Stored items
BEGIN

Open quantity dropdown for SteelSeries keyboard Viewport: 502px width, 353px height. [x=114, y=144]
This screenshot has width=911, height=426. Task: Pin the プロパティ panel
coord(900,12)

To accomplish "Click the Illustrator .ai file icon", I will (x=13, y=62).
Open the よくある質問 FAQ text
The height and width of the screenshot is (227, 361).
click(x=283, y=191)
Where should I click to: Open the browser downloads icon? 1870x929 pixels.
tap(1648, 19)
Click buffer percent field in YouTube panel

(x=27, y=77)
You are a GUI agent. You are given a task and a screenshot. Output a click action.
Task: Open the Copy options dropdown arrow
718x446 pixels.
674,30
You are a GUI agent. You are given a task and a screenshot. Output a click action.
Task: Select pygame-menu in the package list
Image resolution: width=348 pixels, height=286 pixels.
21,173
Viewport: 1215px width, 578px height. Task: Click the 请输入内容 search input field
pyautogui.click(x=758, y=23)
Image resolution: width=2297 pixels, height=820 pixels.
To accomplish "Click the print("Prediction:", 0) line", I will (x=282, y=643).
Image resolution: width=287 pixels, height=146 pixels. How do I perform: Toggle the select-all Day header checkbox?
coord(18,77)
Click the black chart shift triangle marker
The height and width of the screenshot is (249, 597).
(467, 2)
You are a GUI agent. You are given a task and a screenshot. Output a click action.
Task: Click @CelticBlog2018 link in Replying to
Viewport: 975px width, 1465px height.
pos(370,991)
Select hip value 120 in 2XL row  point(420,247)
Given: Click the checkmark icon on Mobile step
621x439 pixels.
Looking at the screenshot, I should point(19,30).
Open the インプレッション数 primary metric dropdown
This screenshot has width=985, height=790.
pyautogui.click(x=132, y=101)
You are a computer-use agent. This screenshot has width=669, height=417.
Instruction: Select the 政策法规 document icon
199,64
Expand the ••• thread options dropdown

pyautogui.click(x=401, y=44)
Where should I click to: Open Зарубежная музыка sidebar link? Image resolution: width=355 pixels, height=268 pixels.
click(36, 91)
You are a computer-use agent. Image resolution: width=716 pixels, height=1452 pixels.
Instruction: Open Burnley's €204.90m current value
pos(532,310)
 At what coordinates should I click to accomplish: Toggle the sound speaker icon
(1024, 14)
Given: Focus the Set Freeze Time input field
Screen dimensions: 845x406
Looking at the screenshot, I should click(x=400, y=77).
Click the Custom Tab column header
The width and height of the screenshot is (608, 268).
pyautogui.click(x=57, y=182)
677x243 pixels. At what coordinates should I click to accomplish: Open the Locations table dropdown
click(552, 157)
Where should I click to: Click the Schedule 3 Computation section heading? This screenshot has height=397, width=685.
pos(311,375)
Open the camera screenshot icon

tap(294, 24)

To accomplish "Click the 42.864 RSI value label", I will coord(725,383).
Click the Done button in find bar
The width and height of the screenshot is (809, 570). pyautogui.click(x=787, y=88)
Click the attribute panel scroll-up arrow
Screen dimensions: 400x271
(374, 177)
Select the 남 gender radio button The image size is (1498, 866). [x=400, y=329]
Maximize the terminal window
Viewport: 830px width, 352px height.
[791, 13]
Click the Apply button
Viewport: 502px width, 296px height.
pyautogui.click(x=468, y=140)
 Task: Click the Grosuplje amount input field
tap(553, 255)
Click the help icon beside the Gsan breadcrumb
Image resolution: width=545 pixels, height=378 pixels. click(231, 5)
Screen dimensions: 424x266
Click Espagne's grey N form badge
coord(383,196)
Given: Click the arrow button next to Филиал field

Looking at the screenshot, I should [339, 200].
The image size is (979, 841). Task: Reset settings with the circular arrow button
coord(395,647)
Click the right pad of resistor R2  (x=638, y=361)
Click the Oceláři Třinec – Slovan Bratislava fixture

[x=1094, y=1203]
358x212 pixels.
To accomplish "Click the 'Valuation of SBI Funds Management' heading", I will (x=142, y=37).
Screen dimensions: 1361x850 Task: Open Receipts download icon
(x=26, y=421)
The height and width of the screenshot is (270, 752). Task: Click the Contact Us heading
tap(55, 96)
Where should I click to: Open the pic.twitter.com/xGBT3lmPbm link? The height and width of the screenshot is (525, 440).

END

| Task prompt |
Among the lines above, find those with the word "computer" and list them.

| Your solution |
You are a computer-use agent. This screenshot has width=669, height=417.
You are a computer-use agent. Image resolution: width=716 pixels, height=1452 pixels.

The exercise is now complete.